Indian classical music structure usually conforms to the rule

Every pattern starts and ends on the first beat of the measure.
The first thing to notice is that the pattern A has to end on a drumhit.  So A: dzddd is fine, but A: dzdzz won't work, because it ends on a rest.

In my composition, the pattern A had duration 4 and the gap length had duration 3.  So the total length of the pattern

A z3 AA z3 AAA z3 AAAA
was 4x10 + 3x3 = 49.  Notice that 49 = 48 + 1 = 4x12 + 1, so the pattern is equivalent to 4 measures plus one extra beat, which is the first note of the fifth measure.   Notice also that 49 = 1 (mod 12)!

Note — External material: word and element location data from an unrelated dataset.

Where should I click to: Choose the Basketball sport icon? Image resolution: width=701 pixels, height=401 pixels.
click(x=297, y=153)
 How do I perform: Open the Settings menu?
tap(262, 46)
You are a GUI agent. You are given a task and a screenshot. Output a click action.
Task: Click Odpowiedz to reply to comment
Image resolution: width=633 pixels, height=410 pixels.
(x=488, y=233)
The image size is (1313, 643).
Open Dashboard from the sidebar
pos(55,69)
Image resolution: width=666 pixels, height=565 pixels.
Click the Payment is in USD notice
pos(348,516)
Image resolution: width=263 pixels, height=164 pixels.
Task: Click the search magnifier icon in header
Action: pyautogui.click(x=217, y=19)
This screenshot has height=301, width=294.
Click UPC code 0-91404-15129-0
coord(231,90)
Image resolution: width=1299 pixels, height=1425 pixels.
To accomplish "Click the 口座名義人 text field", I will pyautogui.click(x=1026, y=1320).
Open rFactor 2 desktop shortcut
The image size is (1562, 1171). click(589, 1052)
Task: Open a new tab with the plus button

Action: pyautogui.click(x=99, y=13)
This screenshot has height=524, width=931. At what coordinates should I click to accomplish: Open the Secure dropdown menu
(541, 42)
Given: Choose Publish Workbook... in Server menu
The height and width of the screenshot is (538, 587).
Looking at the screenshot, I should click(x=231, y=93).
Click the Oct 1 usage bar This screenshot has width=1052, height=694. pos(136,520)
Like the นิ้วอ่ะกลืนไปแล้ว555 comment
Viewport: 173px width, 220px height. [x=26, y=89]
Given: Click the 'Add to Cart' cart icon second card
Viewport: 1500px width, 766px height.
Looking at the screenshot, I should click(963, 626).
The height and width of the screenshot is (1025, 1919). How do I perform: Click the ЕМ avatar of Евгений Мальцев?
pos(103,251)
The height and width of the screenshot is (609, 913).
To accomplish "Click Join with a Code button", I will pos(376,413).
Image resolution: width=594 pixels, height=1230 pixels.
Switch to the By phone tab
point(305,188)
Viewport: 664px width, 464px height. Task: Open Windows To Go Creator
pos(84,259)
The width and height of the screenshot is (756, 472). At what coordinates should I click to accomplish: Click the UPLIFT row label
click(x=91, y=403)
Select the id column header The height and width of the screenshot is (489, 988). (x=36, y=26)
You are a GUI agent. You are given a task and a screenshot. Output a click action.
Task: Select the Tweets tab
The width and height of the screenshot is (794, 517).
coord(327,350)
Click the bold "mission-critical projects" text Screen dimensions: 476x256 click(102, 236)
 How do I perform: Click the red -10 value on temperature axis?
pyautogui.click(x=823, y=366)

In order to make this work in general for the arithmetic series  A zg AA zg AAA zg AAAA, we need to determine the gap length, g.  First, write down the number of beats in your time signature ____, which I'll call m.  My composition had 12 beats per measure, so m=12.  Then write down the duration of your pattern A _______, which I'll call a.  The gap g must be chosen so that the total duration of the arithmetic series is some number of measures plus one more beat.  That is

10a + 3g = 1  (mod m).   This is an arithmetic series gap formula.
For example, if my pattern A has duration a=5 and my time signature is m=7 beats per measure, then I look for solutions to the equation
10x5 + 3g = 1 (mod 7)
50   + 3g = 1 (mod 7)
1    + 3g = 1 (mod 7)  because 50 = 1 (mod 7)
Now I look for value of g that make the equation true.  There are either going to be multiple solutions or no solution.  In this case, g=7 works, but g=14 would also work (in fact, g can be any number divisible by 7).  If your equation has no solution, then you will have to change your pattern A so it has a different duration, or use a different arithmetic series (for example A zg AA zg AAA zg AAAA zg AAAAA).  Note that if you use a different maximum number of A's, the formula will change--in this case, to
15a + 4g = 1 (mod m)
Exercise.  Solve the equation 10a + 3g = 1  (mod m) using your values for a and m.